CNET reports that the RIAA is
suing Usenet.com. The reason is that UseNet stores recent MP3 that people pass to each other:
For efficiency's sake, recent posts to newsgroups are stored on the Usenet provider's server (as opposed to saved on a subscriber's computer as mailing lists are).
Some newsgroups, like alt.binaries.pictures, are devoted to the distribution of binary files. Of particular relevance to the RIAA lawsuit is that there are around 652 newsgroups with the phrase "MP3" in their names.
Declan McCullough, writing at CNet notes the strategy is to take down an obvious target like UseNet, and use that judgement as backup case law to take on less sure targets.
Usenet.com boasts that signing up for an account "gives you access to millions of MP3 files and also enables you to post your own files the same way and share them with the whole world."
Clearly they didn't run that language by their lawyers first.

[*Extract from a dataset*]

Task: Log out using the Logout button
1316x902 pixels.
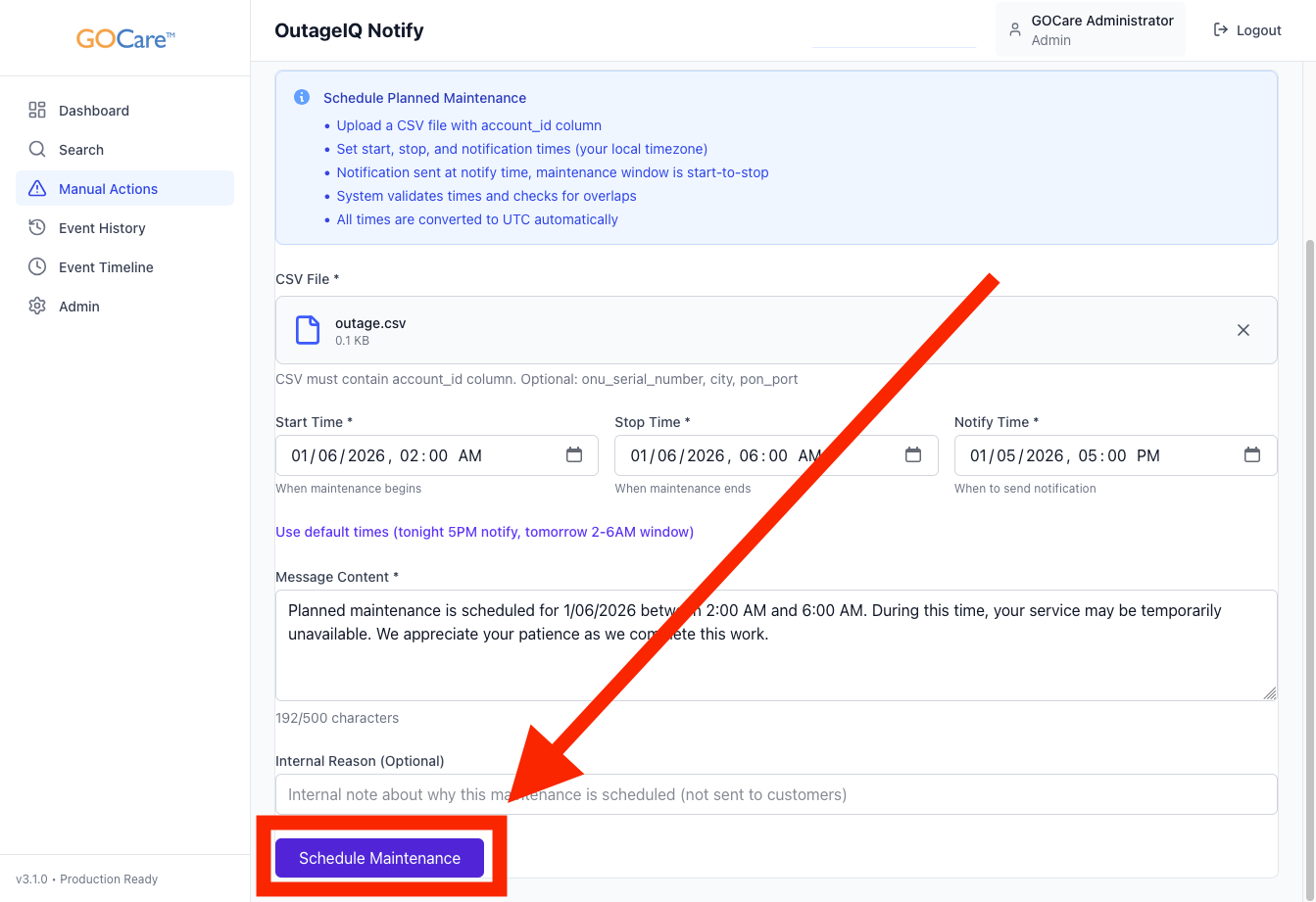Action: [x=1247, y=30]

So will the RIAA win? Thanks to improvident boasts like that, they stand a good chance. One reason the U.S. Supreme Court ruled against Grokster is that the justices believed that StreamCast's executives had tried to lure pirates into using the Morpheus application. The justices also said that neither company filtered copyrighted material and "the business models employed by Grokster and StreamCast confirm that their principal object was use of their software to download copyrighted works."

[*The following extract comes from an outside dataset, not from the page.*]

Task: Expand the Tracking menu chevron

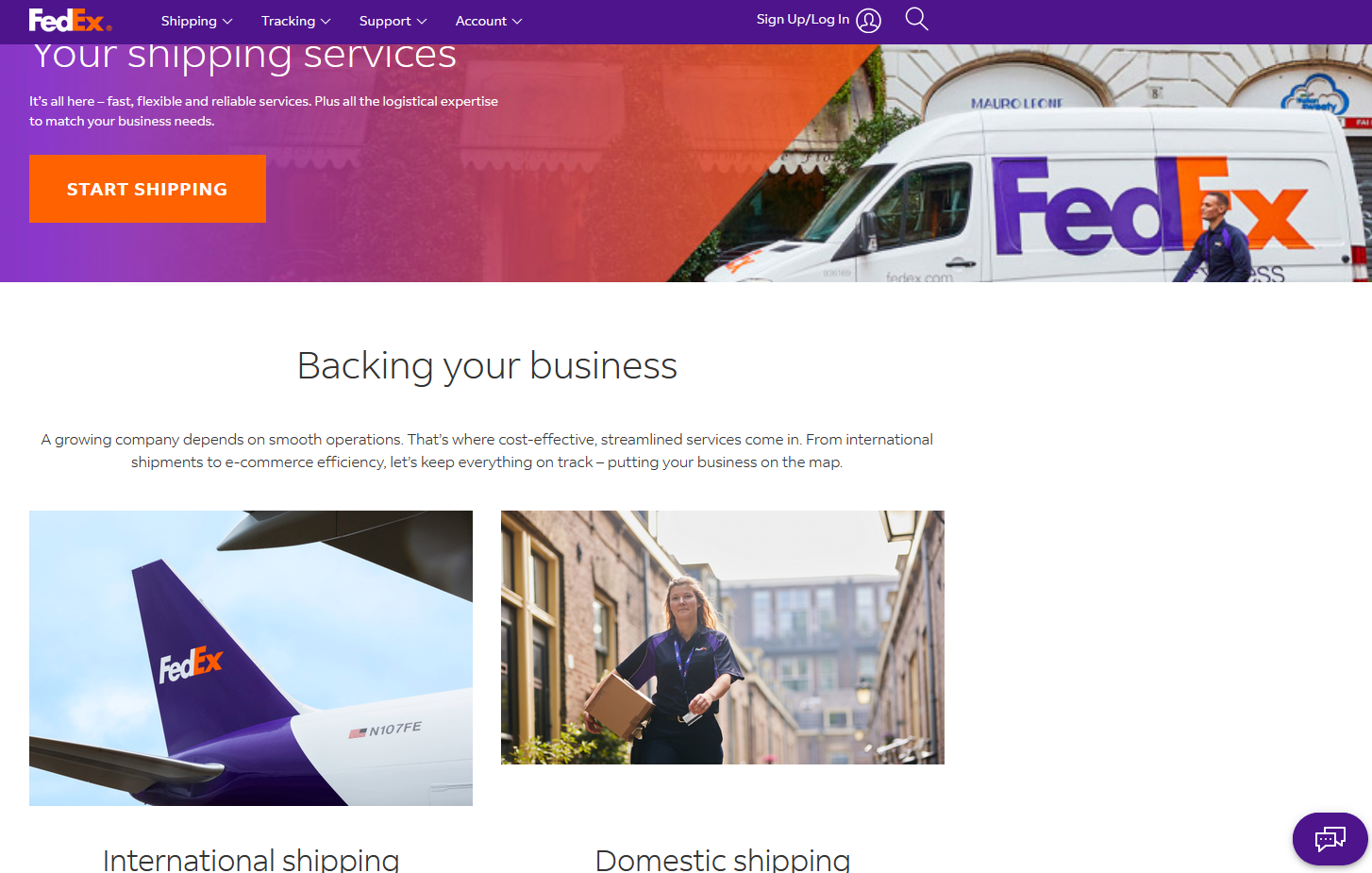Action: pos(326,22)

What the RIAA's doing here is a classic litigation strategy: sue someone who a judge is likely to say is a clear offender, and then invoke that decision when targeting someone who's a more marginal case. Usenet.com may be first, in other words, but newsgroup providers like AT&T, Verizon, and Stanford may well be next.
But this is the classic "win the battle, lose the war" approach of an industry that just doesn't
get the way the internet works. Trying to close down free music on the net is impossible, and its going to waste a lot of time and money that could be better spent on the way.
The reasons Music Piracy is currently a valid business model are threefold in the main:
Firstly, the 'Net is a very large and powerful "invisible hand" market force - it is setting the price for music, and that price is per song, digitally delivered, not per album, printed on expensive physical media. The price to the end user has to come down, and will do so, and current incumbents must adapt to that.
Secondly, (and stemming from the above) the Music Industry does not have a direct "free to air" business model. Plenty of other Media players (TV stations for example) do, and they can better afford to play the cards dealt in in the 'Net's Invisible Hand. It needs to get one.
Thirdly, the Internet represeents a restructuring in the supply chain, like the move from horse to car, pony express to telegraph, etc etc. It's time has come, the thing the RIAA has to do is align its business models to the new supply chain, not try and force the new supply chain to fit into its old world model. It can't, it has nowhere near the resources required to turn back the clock (its doubtful if anyone does in fact).
The fact is that as supply chains become more efficient (and in the music industry's case also shift from physical to digital), value is typically returned to the key players - the actual producers and consumers. In this world, traditional scarcity based aggregation can no longer hold such a major part of the surplus in the chain - the defection of branded musicians in the last few months (Led Zep being the latest) is merely a reflection of the future becoming the present. Apple's iTunes showed that it is possible to have a music selling supply chain that makes money, so at some point they will lose their war, at some point someone will say "look, this isn't about Usenet or whoever, its about you trying to restrict business model competition". And its the artists content that is copyrighted (which is apparently about 10% of the return on a CD sale), not the rest of the business model nor the price of the end media.
But in the meantime, to fund this war, they are using the % they take off the artist's works, an amount they can only get due to the current supply chain structure. In the emerging supply chain that function is largely redundant and they need to add value in new ways, as neither the customer nor the artist wants to pay for it now - and that is the fundamental strategic flaw in the approach. History tells us that you cannot prop up redundant structures for very long in an open market, nor corner supply of any good, and it is ruinously expensive paddling against the tide while you are doing it.
Thus, rather than using these revenues obtained in the current supply chain to attempt to hold on to it, they are far better served using the revenues to transition themselves.